La decisione della Corte
La sentenza in commento anzitutto chiarisce che l’uso promiscuo di locali adibiti anche ad abitazione ricorre non soltanto nell’ipotesi in cui gli stessi ambienti siano contestualmente utilizzati per la vita familiare e per l’attività professionale, ma ogni volta in cui l’agevole possibilità di comunicazione interna consenta il trasferimento di documenti propri dell’attività commerciale nei locali abitativi (cfr Cassazione, pronunce nn. 7723/2018, 28068/2013, 2444/2007 e 10664/1998).
Ciò viene in rilievo, quindi, in caso di uso promiscuo dello stesso locale, mentre non rileva la destinazione dell’immobile in cui il locale si trova.

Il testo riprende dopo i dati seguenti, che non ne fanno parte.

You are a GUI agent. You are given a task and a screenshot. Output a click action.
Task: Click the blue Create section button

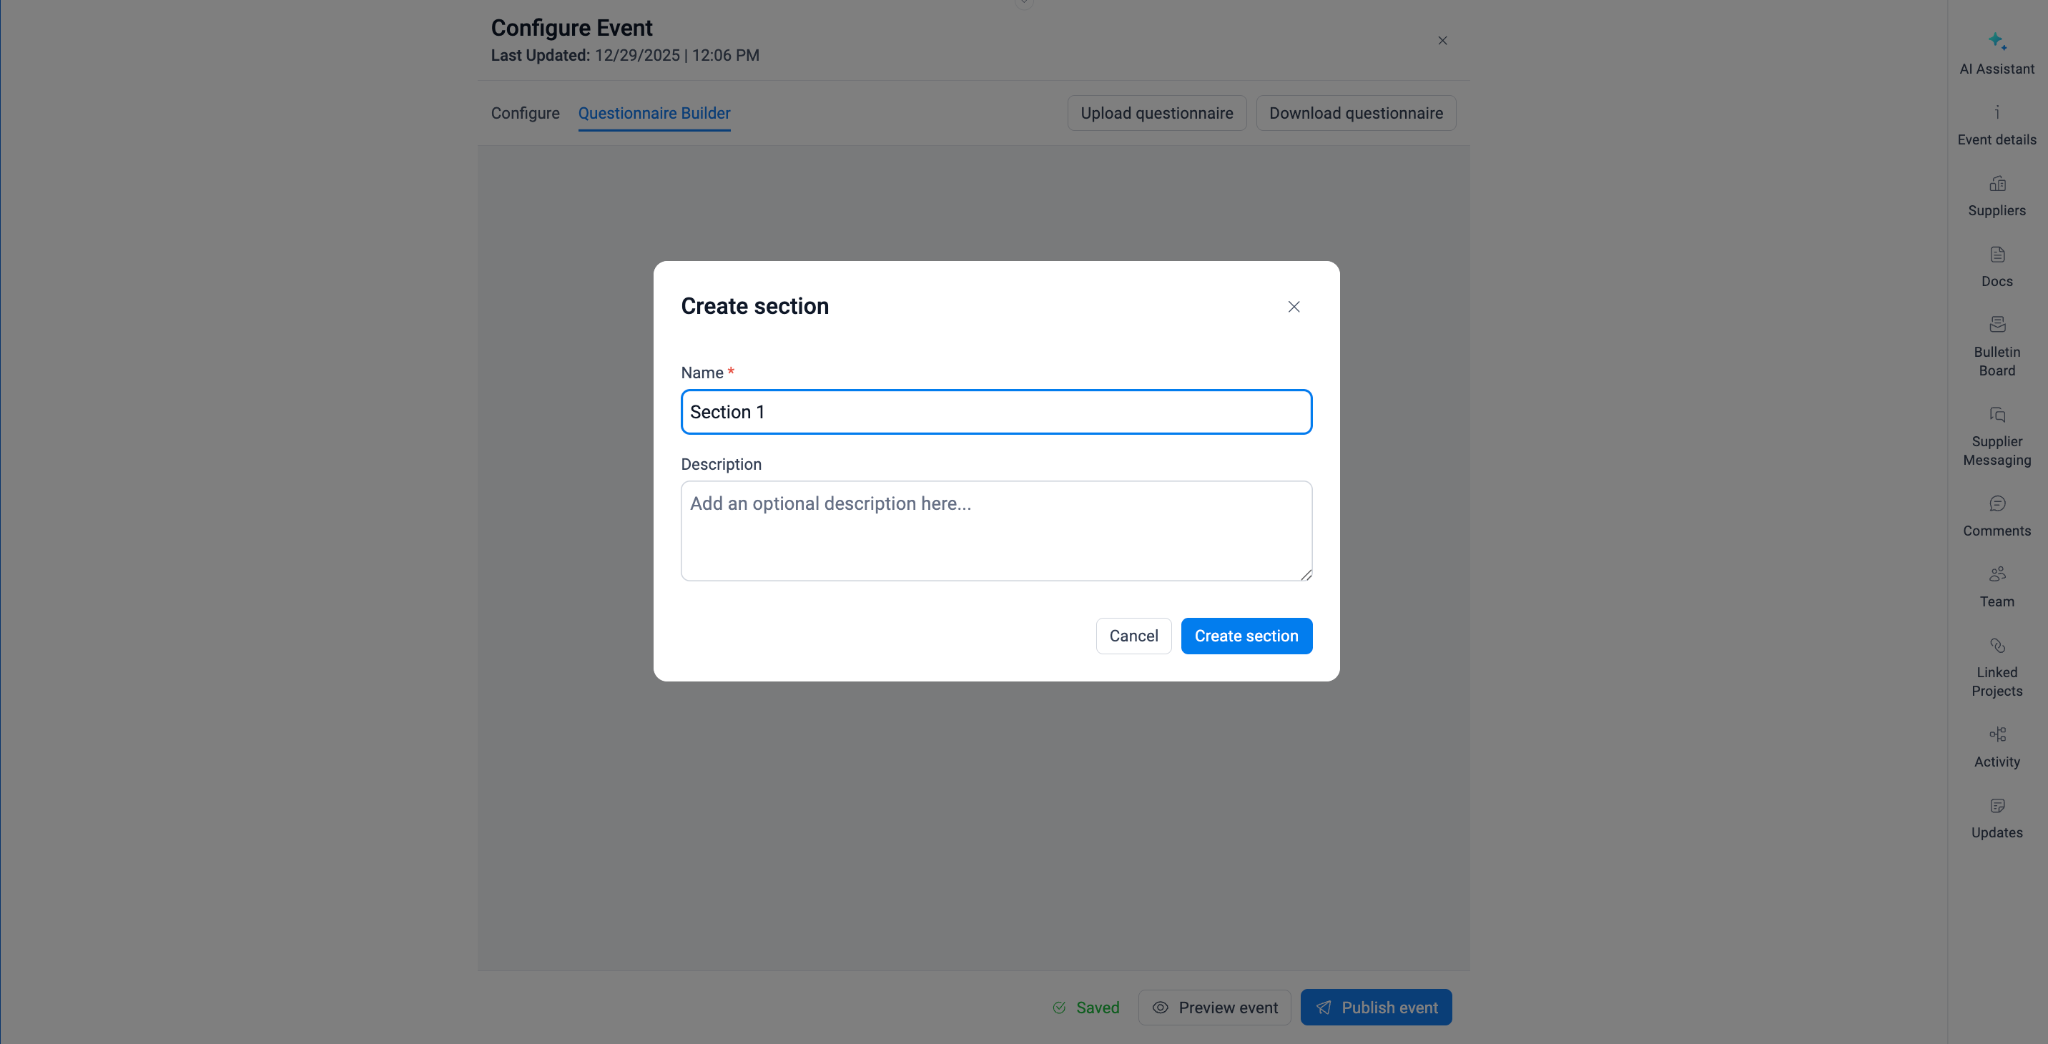tap(1246, 636)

Ciò in quanto, precisa la Corte “Il concetto di «locali destinati all’esercizio» delle attività oggetto di verifica è meno ampio di quello di “immobile” perché individua esclusivamente quelli nei quali l'attività viene esercitata, ben potendo i “locali” costituire parte degli immobili nei quali si trovano (si pensi ai locali destinati alle attività professionali collocati in condomini nei quali, in ipotesi, si trovi anche l'abitazione del contribuente)”.
 
Nel caso di specie, non è contestato che l’intero immobile fosse stato concesso in comodato gratuito
per uso promiscuo abitazione-uffici, ma ciò non è sufficiente a determinare l’illegittimità dell’atto impositivo per difetto dell’autorizzazione del procuratore della Repubblica, in quanto la ricorrente non ha mai dedotto l’utilizzo promiscuo dei locali ove aveva sede la società accertata, che, come ritiene la Ctr, era fisicamente separata dalle abitazioni.
 
Sulla base delle predette argomentazioni, la Corte rigetta il ricorso e condanna la ricorrente al pagamento delle spese sostenute nel grado dall’Agenzia delle entrate.